**SET TASK**
Write out, word for word, the stretch from "Anyway, I did" through "major performance concern." in the Hadoop mailing-list reply below.

You are viewing a plain text version of this content. The canonical link for it is here.
Posted to common-user@hadoop.apache.org by Jim Twensky <ji...@gmail.com> on 2009/01/02 07:45:24 UTC

Re: Shared thread safe variables?

Aaron,

I actually do something different than word count. I count all possible
phrases for every sentence in my corpus. So for instance, if I have a
sentence like "Hello world", my mappers emit:

Hello 1
World 1
Hello World 1

As you can easily realize, for longer sentences the number of intermediate
records grow much more than the original input size.

Anyway, I did what I said last week based on your previous replies and it
worked well. Thank you for the advice.

Jim

On Wed, Dec 31, 2008 at 4:06 AM, Aaron Kimball <aa...@cloudera.com> wrote:

> Hmm. Check your math on the data set size. Your input corpus may be a few
> (dozen, hundred) TB, but how many distinct words are there? The output data
> set should be at least a thousand times smaller. If you've got the hardware
> to do that initial word count step on a few TB of data, the second pass
> will
> not be a major performance concern.

**INFORMATION PROVIDED**
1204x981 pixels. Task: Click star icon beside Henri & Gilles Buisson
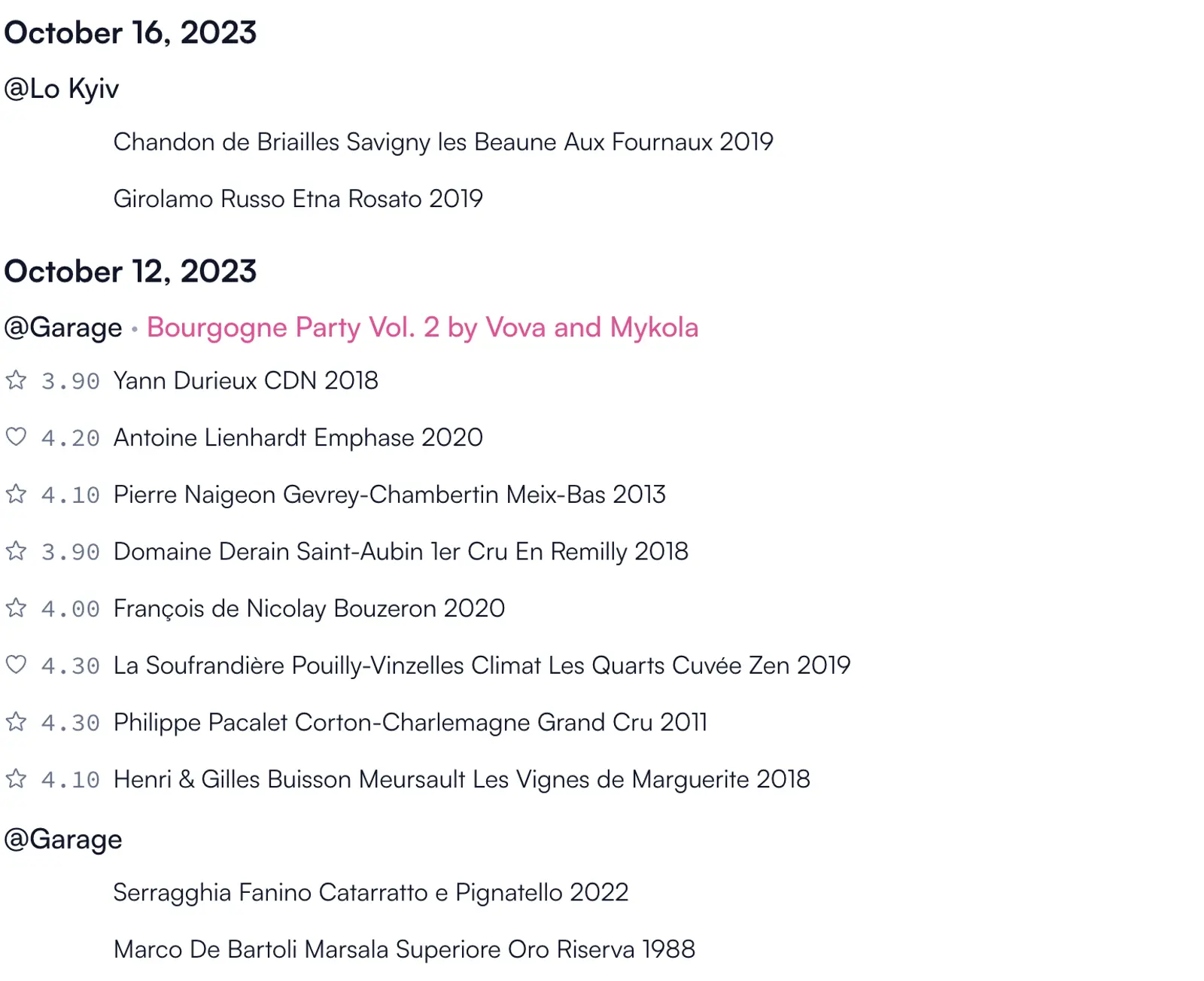pos(16,778)
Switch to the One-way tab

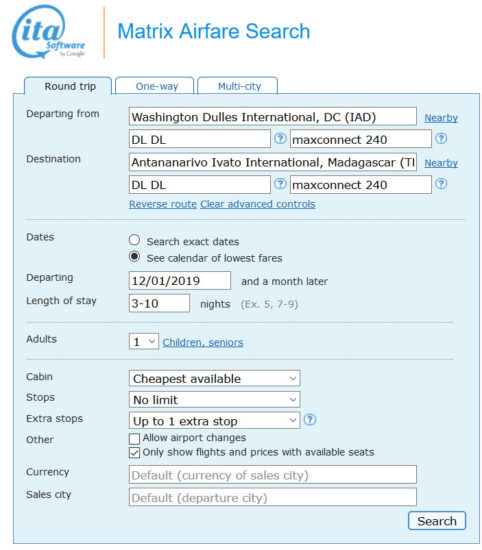pyautogui.click(x=155, y=86)
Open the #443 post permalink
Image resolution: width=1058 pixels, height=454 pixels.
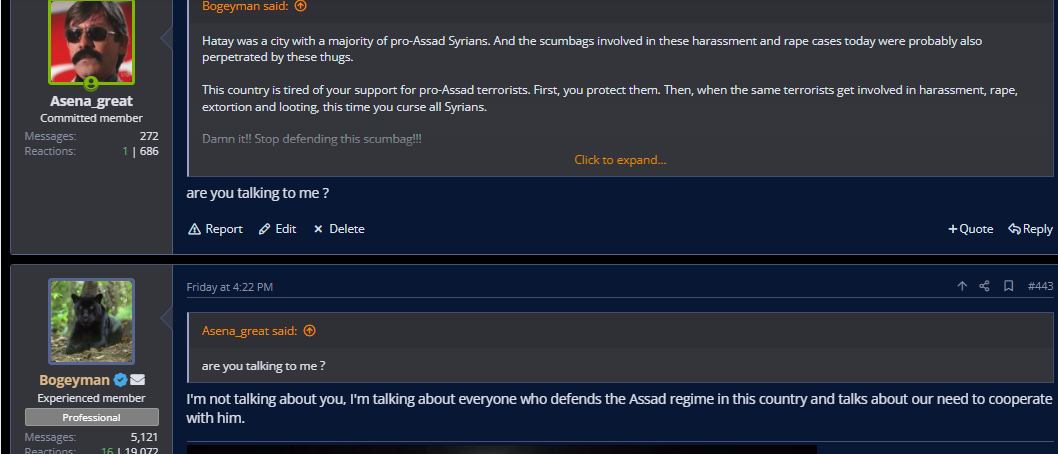coord(1040,286)
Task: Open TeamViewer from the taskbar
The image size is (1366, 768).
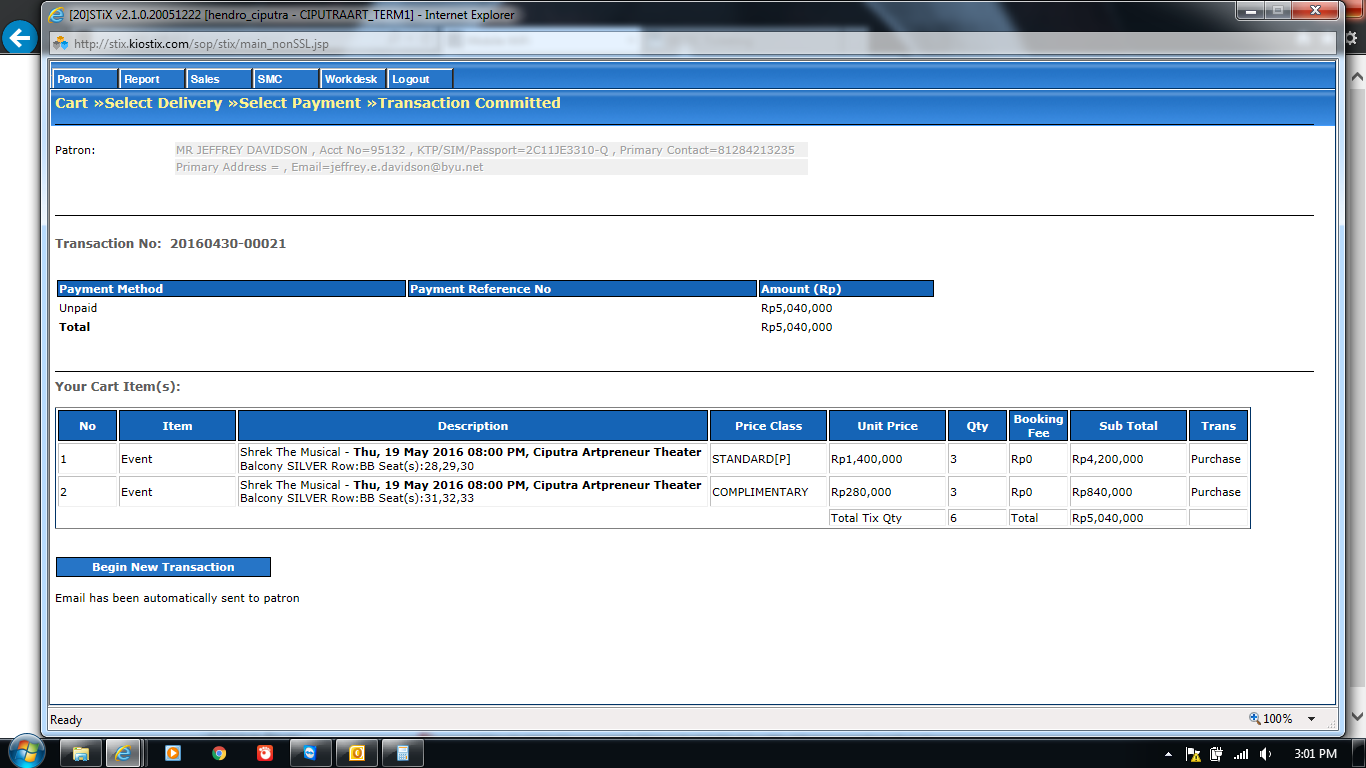Action: pos(309,753)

**EXERCISE OUTPUT**
Anyway, I did what I said last week based on your previous replies and it
worked well. Thank you for the advice.

Jim

On Wed, Dec 31, 2008 at 4:06 AM, Aaron Kimball <aa...@cloudera.com> wrote:

> Hmm. Check your math on the data set size. Your input corpus may be a few
> (dozen, hundred) TB, but how many distinct words are there? The output data
> set should be at least a thousand times smaller. If you've got the hardware
> to do that initial word count step on a few TB of data, the second pass
> will
> not be a major performance concern.